Llego siempre dos minutos antes, adelantándome a cualquier cliché de la “mujer que debe hacerse esperar”. No es cuestión de emancipación femenina, al contrario. El hecho es que yo odio esperar. Y la mía tendencia patológica a identificarme con las tragedias ajenas junto con un poco de masoquismo, hacen que prefiera esperar que condenar a un hombre a transcurrir cinco interminables minutos aguardando a una como yo. De todas formas, aunque solo esto ya sería materia para un par de secciones de psicoanálisis, el corazón de relato es otro.
También aquella vez llegué dos minutos antes. Me habías dicho “Nos vemos el miércoles, a las 18...” con aquella mirada misteriosa que me había cautivado tanto, dejando presagiar una primera cita de película. Analizando, más que misteriosa era una mirada de play boy descarado, pero teníamos 19 años y las armas de seducción de aquella época tenían más que ver con las hormonas que con sutiles estrategias.
En fin, yo estaba allí, en la plaza esperándote a las 17:58. Había faltado a clase en la universidad para ir a la peluquería, y después a depilarme, y a las corridas a comprar lencería nueva..., En conclusión: a realizar todas aquellas inversiones de altísimo costo que hacemos las mujeres el mismo día de la primera cita. Moraleja del cuento: me sentía bellísima, y estaba ahí esperándote, con la misma falda de flores y aquella remera blanca que te había impresionado tanto cuando nos habíamos conocido.
Contaba los segundos, los minutos pasaban lentamente. Eran ya las 18:10 y de vos ni siquiera la sombra. Estaba nerviosísima.
“Llegará” me decía, “llegará, ha sido él mismo el que me ha invitado. Quizás estaba llegando en bicicleta y se le ha pinchado una goma, y por eso ha tomado un bus que ha quedado atascado en el tráfico a causa de un accidente, seguramente será así... o quizás”, otra hipótesis, “antes de venir aquí ha ido a comprar flores e mientras estaba pagando han entrado ladrones con pistolas y lo han tomado como rehén...”.
La obra sobre todas las posibles hipótesis por tu retardo estaba casi al fin del primer acto. Y mientras tanto se hacían las 18:20 y de vos ni siquiera la sombra. El nerviosismo dejó el lugar a un inicio de resignación.
“Quizás se habrá olvidado, por lo tanto no lo he impresionado demasiado... o quizás en estos días ha conocido una chica altísima, delgadísima, súper rubia, una de esas que comen quintales de chocolates sin engordar, de aquel tipo que se acuesta dormir con el babydoll con dibujos de corazones”.

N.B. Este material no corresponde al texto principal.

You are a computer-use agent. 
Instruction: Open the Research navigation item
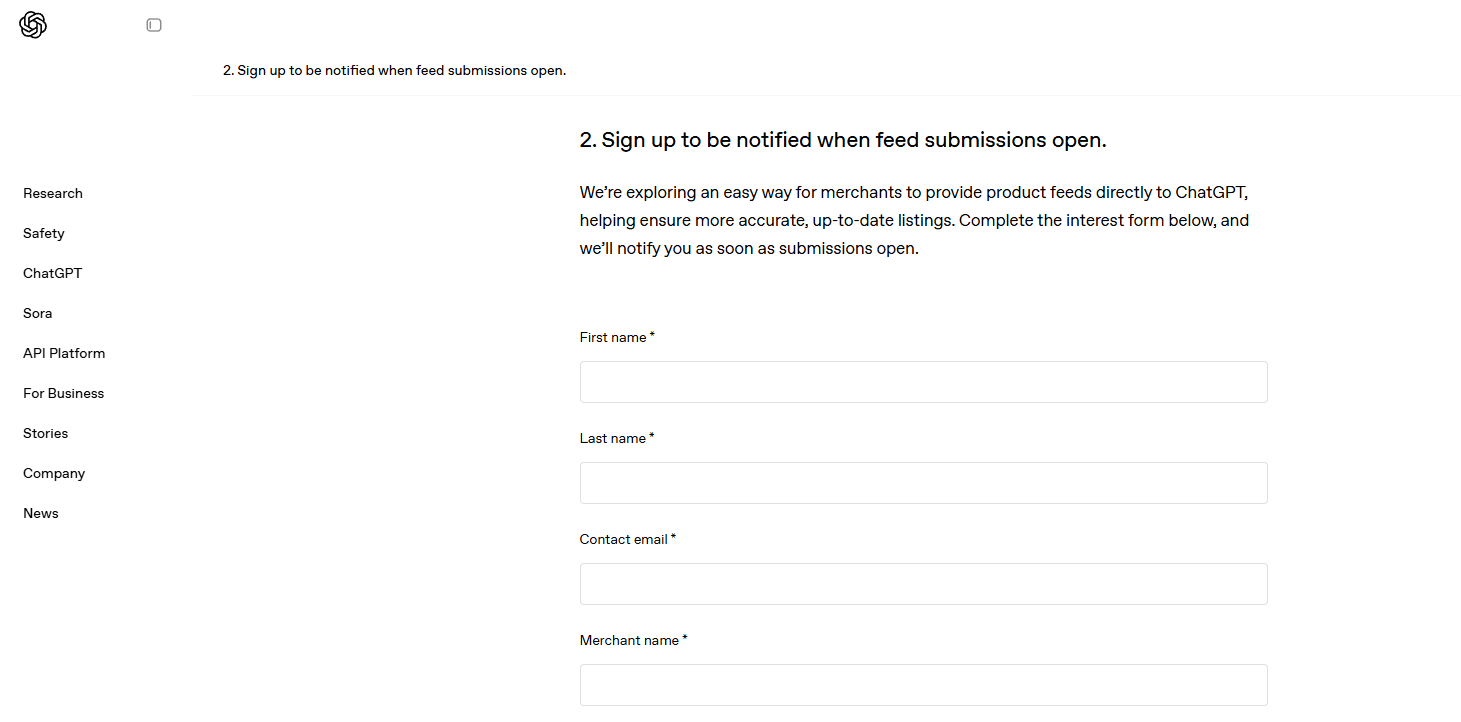[x=53, y=193]
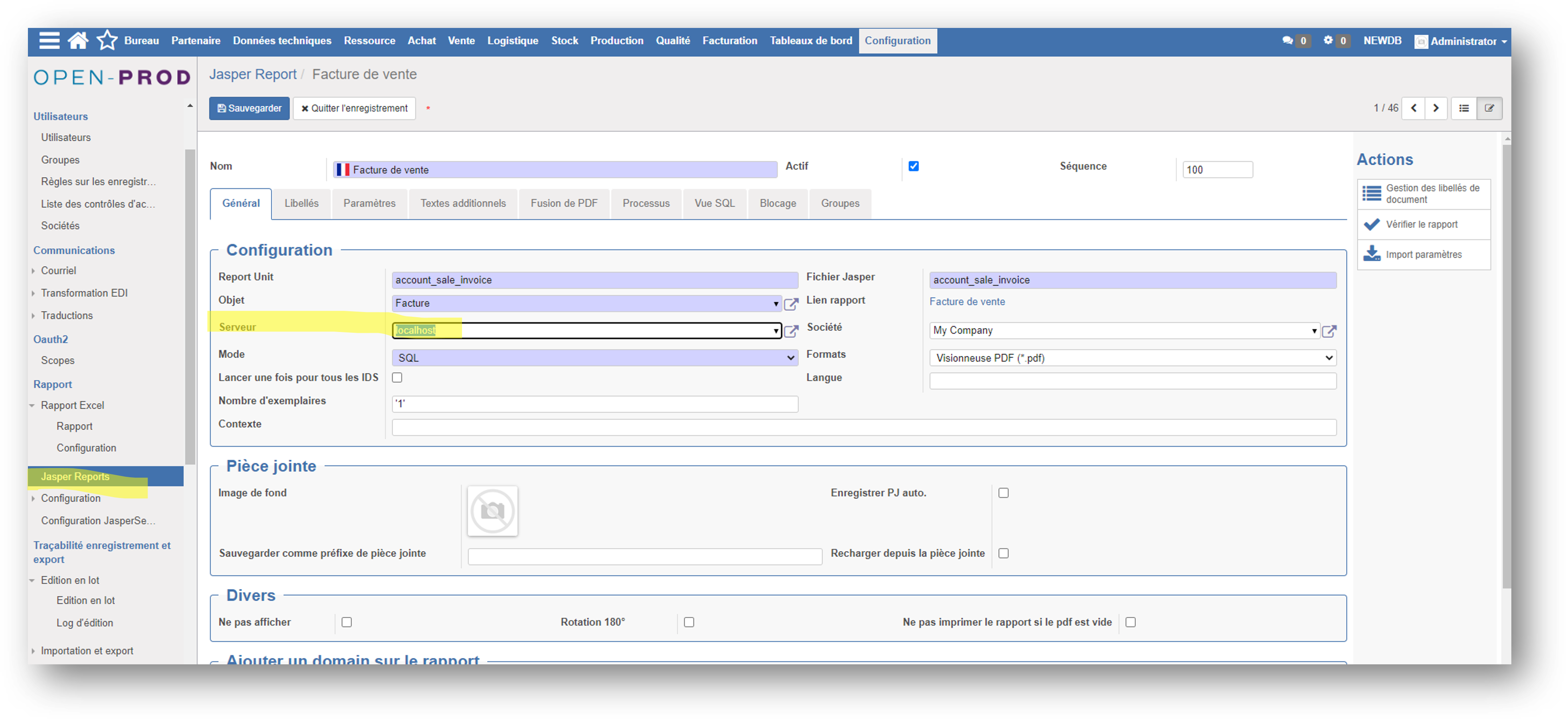Screen dimensions: 1568x721
Task: Click the favorites star icon
Action: coord(107,40)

Cuando las agujas señalaron las 18:30 mi autoestima empezó a abandonarme.
A las 18:40 ya había condenado a todo el género masculino al eterno sufrimiento.
A las 18:45 decidí marcharme con el sano propósito de que, una vez que volviese a casa, quemaría la factura de la peluquería, de la depiladora y del negocio de lencería, solamente para apagar físicamente mis instintos destructivos sobre alguna cosa que no pudiese padecer dolor.
A las 18:45 sentí alguien que me llamaba. En realidad, no me llamó por mi nombre, solamente dijo “hey! Esperá! Se te cayó un libro!”. Lo junte y le agradecí sin siquiera mirarlo.
- También lo leí ¿te ha gustado?
- ¿Qué cosa?
- ¡El libro! A mi me gustó mucho la parte final, cuando Michele encuentra a su padre por casualidad en Sicilia y no lo reconoce.
- No he llegado al final todavía.
- Ah, perdoname, no quiero quitarte la sorpresa. De todas formas ha sido un placer, me llamo Simone.
Dos días después volví a ver por casualidad a Maurizio. Hice como si no lo había visto, y quizás él también hizo lo mismo, pero era evidente que nuestras miradas se habían cruzado. Por alguna extraña ley física nos acercamos y él con la rabia en los ojos me dijo “Te estuve esperando muchísimo el miércoles a la tarde. Al menos podrías haberme avisado!”.
No sabía si irme o gritarle como hacen las adolescentes enloquecidas, así que decidí quedarme allí midiéndome los labios mientras que un velo de vergüenza comenzó empañarme la vista cuando comprendí que había ido a la cita el día equivocado, el martes. Mi cabeza empezó a elaborar rápidamente pensamientos poco coherentes... “que suerte haber entendido mal, que maravilla haber esperado en vano, que hecho mágico haber dejado caer el libro”. Pero tenía apuro, Simone me estaba esperando en su casa ¡Y yo iba finalmente a estrenar la lencería nueva!